At the risk of sounding like a corporate shill, simply upgrading to Premium helped me get more out of Evernote. At the base level, your storage and bandwidth increases and you gain the ability to dump darn near anything into Evernote with the clipper or by drag-and-dropping. Once I got my iPad, however, going Premium was a no-brainer — with Premium you can store all your notes offline on mobile devices; Standard users can only favorite notes. Unfortunately, you’re limited to how much you can edit a document on an iDevice, so make sure a clipped note is cleaned up as much as possible in a web or desktop client.

2. Tag everything

Absolutely no note should be in your notebook without being tagged. Feel free to overdo it, too. Tagging is the easiest way to find data in your notebooks. Common tags I use are: writing, Apple, iPad, Mac, journalism, etc. Periodically review notebooks to make sure you’ve got everything tagged. This may sound like a no-brainer, but once I got in the habit of tagging everything, it became very easy to find data.

3. Use multiple notebooks

I use notebooks as a type of root-level tagging. For technical subjects, I have two notebooks (“technical – Apple” and “technical”) to separate out Apple-related notes since that’s obviously a big topic for me. Each of my classes at school get their own notebook, and I’ll also tag all notes with the subject of the class. So, my Critical Thinking for Research class will get its own notebook, and all my notes in there will be tagged with the class number and “biology.” This way, future searches on Biology will also pull those notes. I’m working on a fiction book based in Boston in the 70s, and that book has its own notebook.

4. Use saved searches

Because of my often-anal approach to tagging, I’ve got a ton of them. However, there are some search terms I end up using frequently and scrolling through the list of tags isn’t effective. So, for common terms like “iPad” I’ll create a saved search for ALL NOTEBOOKS, with TAGGED: iPad. By command-clicking on multiple tags, I can create a search based on all of them, so if I want to find something I’ve clipped that Merlin Mann wrote about writing, I’ll end up with a search based on TAGGED: MANN TAGGED: WRITING.

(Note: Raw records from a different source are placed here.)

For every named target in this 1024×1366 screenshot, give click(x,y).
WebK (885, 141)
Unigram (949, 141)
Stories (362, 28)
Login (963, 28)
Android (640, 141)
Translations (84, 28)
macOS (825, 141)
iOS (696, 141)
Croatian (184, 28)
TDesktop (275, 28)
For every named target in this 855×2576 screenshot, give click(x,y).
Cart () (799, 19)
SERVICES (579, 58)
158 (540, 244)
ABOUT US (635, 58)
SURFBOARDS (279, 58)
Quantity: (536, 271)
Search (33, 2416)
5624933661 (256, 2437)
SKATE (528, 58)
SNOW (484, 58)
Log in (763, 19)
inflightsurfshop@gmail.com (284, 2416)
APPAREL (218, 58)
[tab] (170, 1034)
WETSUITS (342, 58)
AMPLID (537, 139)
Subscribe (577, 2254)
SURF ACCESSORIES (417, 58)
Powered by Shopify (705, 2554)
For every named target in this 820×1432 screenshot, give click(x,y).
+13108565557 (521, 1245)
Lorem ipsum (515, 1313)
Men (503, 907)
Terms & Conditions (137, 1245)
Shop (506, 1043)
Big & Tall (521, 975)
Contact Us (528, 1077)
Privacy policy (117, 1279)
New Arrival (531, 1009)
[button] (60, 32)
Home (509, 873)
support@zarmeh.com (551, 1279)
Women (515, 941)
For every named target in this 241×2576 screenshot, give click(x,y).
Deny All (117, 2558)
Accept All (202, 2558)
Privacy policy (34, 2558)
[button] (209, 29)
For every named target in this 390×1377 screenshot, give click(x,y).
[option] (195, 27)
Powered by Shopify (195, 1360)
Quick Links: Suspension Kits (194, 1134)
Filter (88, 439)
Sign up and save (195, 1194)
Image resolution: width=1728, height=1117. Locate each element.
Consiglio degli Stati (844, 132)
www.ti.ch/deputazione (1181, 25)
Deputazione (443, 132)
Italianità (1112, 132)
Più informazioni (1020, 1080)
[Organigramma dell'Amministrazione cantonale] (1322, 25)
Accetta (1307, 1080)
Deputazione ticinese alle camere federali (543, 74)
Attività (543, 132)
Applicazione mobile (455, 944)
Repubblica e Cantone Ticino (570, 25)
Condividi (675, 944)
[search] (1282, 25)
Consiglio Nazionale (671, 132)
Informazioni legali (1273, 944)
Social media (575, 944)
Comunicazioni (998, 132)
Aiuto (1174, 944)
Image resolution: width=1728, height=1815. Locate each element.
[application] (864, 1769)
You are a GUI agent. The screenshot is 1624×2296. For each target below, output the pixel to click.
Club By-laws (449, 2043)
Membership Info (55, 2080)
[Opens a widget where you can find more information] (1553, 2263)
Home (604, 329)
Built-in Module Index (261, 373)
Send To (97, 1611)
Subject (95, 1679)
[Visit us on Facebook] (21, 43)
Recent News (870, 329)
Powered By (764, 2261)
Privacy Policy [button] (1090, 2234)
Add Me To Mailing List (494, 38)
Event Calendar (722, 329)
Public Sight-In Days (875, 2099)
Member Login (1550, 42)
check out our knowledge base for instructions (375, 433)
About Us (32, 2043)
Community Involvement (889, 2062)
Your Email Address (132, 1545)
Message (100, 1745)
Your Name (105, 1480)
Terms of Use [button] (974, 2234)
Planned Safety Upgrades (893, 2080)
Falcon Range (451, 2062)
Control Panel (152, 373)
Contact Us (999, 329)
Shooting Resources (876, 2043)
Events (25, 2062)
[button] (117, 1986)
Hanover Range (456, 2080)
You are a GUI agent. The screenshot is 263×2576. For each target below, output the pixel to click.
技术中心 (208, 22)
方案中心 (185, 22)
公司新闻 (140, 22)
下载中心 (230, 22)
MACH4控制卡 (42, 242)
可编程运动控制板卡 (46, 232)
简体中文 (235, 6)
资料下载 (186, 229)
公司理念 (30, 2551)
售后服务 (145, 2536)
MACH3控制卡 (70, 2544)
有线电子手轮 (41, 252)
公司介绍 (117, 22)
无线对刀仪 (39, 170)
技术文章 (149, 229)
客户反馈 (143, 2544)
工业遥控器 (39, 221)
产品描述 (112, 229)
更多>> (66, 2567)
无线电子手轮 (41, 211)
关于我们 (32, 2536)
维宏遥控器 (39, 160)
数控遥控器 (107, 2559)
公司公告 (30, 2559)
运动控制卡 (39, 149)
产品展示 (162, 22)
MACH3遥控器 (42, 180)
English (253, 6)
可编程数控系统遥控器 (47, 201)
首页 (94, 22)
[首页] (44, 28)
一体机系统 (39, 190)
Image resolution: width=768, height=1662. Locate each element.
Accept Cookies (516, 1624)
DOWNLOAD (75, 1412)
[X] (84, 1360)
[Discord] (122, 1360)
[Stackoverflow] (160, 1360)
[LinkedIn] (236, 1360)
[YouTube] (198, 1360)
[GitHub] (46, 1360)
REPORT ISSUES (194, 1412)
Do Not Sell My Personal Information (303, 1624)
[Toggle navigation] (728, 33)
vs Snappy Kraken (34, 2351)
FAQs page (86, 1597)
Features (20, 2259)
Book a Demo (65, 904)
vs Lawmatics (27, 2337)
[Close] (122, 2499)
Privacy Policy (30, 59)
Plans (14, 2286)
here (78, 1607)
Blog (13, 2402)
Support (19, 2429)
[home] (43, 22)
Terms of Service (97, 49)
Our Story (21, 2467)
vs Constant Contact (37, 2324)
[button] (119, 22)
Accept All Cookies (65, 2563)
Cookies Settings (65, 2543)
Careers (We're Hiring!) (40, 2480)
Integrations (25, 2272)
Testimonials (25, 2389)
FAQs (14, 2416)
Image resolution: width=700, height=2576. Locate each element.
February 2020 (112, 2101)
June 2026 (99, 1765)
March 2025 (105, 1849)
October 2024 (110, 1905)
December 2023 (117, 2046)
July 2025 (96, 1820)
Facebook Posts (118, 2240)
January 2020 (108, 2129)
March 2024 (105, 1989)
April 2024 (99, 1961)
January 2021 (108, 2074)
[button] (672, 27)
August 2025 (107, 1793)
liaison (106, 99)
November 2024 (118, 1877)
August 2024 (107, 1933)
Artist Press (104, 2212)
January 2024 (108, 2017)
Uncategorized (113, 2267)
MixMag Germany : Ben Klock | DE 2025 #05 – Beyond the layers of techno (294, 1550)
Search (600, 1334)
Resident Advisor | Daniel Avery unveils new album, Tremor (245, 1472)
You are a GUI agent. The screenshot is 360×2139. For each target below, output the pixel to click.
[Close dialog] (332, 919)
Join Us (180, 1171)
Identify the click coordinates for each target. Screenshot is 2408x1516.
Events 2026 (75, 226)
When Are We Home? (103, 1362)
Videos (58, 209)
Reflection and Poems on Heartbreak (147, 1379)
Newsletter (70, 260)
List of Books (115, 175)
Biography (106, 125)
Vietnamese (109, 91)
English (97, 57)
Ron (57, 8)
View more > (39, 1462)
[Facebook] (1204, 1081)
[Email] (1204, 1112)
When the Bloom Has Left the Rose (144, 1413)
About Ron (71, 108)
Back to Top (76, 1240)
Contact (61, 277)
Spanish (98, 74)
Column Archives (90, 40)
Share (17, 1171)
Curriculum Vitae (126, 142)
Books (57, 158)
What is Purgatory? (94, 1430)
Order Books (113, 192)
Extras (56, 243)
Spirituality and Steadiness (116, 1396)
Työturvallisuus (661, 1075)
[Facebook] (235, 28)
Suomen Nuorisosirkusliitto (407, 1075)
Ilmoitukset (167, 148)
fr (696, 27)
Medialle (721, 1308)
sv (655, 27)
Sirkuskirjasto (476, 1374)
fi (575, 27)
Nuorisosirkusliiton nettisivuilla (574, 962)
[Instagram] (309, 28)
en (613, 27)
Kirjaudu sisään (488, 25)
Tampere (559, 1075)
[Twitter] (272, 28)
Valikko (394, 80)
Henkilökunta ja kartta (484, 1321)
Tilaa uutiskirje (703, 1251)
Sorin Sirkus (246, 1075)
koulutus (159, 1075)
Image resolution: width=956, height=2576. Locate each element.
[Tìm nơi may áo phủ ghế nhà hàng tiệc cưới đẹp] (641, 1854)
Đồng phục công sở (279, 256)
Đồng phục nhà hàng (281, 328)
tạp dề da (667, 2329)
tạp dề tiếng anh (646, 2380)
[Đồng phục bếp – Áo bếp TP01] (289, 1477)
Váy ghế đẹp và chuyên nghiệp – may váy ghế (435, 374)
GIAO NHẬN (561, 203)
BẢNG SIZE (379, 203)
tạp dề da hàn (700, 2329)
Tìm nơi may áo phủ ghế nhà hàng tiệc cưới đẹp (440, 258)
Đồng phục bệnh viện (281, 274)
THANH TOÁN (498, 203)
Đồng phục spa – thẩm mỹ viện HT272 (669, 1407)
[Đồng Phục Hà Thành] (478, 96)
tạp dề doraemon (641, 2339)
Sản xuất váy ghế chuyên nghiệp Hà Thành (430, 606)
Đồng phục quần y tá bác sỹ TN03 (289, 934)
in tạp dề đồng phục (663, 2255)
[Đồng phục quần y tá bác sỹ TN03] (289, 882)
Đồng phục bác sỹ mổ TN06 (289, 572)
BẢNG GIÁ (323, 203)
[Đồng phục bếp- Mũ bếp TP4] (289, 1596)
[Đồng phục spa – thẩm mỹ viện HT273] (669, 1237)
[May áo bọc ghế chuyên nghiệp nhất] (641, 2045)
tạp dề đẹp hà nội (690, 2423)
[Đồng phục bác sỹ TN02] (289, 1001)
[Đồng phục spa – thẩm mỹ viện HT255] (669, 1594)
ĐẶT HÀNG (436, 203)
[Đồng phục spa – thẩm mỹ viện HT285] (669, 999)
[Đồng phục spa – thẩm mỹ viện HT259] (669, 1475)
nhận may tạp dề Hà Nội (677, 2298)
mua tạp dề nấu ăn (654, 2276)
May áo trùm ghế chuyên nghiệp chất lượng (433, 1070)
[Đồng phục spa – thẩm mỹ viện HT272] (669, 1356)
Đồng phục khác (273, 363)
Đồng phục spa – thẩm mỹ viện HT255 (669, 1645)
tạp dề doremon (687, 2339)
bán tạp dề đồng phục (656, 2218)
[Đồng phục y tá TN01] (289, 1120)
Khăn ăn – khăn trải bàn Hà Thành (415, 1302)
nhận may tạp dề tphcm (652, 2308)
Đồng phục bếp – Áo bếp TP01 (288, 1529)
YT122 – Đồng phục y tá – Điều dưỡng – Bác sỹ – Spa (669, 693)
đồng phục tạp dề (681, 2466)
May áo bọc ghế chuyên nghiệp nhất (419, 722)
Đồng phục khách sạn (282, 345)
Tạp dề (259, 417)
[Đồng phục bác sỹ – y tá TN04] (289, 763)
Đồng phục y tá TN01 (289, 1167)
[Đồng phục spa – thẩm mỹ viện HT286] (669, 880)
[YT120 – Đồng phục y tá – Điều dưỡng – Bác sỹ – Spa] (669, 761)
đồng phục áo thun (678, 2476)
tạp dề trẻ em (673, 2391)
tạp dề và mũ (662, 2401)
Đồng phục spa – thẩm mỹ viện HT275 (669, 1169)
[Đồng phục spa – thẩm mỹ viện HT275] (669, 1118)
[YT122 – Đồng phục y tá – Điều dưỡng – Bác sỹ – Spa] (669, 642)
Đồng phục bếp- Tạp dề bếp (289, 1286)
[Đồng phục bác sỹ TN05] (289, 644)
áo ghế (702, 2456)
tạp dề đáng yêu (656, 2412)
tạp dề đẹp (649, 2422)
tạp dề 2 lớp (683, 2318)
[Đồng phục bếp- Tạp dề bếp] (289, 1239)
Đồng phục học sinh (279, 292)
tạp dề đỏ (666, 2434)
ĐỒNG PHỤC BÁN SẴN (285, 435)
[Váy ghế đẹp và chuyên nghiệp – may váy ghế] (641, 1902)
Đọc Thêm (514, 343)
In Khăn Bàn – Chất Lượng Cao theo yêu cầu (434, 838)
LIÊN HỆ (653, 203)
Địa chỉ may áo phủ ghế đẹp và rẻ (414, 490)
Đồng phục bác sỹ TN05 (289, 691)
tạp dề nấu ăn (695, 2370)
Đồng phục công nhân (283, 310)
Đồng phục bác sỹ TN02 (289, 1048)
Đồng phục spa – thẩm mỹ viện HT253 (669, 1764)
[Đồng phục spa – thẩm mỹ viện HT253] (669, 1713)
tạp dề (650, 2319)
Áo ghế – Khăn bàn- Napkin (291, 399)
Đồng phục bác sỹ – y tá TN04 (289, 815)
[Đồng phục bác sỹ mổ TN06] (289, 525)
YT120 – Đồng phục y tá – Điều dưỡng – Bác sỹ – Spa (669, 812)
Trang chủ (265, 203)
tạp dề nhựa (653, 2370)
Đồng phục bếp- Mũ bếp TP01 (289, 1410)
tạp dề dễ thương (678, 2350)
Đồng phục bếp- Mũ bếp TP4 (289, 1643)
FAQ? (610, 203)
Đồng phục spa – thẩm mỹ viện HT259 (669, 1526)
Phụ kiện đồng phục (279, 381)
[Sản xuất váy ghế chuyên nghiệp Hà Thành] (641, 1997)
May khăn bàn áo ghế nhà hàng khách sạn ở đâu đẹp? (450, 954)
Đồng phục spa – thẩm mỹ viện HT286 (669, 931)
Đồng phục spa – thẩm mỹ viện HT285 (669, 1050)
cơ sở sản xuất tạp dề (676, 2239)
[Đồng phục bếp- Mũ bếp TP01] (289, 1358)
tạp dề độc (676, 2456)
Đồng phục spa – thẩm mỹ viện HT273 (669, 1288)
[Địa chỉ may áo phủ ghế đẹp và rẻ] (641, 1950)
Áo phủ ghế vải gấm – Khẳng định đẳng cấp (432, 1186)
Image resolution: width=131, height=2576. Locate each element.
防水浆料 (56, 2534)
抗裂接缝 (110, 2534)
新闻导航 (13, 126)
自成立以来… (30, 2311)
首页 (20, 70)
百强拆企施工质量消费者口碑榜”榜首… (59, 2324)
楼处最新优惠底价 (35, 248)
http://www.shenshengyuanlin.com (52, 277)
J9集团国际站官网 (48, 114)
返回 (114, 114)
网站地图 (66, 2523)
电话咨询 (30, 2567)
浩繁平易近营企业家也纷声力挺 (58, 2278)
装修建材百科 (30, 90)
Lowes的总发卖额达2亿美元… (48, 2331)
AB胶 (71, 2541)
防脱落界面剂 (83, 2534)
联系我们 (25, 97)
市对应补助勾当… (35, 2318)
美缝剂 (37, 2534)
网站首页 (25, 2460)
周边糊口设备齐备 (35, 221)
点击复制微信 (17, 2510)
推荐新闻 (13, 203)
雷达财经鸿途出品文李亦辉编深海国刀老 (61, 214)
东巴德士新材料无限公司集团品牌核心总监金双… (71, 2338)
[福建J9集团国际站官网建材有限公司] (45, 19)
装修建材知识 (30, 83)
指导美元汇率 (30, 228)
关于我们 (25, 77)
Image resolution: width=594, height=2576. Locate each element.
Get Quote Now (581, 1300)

Now, it’s possible to think that saved searches might be a replacement for multiple notebooks, but don’t fall for that. Multiple notebooks are an ideal way to segregate information.

5. Use Safari’s Reader view to email articles to Evernote

I’m falling in love with the new Safari Reader view — so much so that I’m thinking of using Safari on the PC more. The new Reader view has two great features: it’ll grab multi-page articles into one view, and it strips out the extraneous crap I end up needing to delete when I clip a page via the web view.

However, the money shot in Reader view is that you email right from it. So, you’ll get a nicely formated note in your notebook. You can also specify the notebook and tags right in the subject line. For instance, “Test Notebook @technical-apple #ipad” to send to my Apple notebook with an iPad tag. Note: this only works for existing tags and notebooks; you can’t create notebooks and tags via email.

Evernote is a very powerful tool that’s replaced almost every note app I’ve used on my iPad (with the exception of Notes, which I use like a scrap of paper). I’d love to hear how you use Evernote!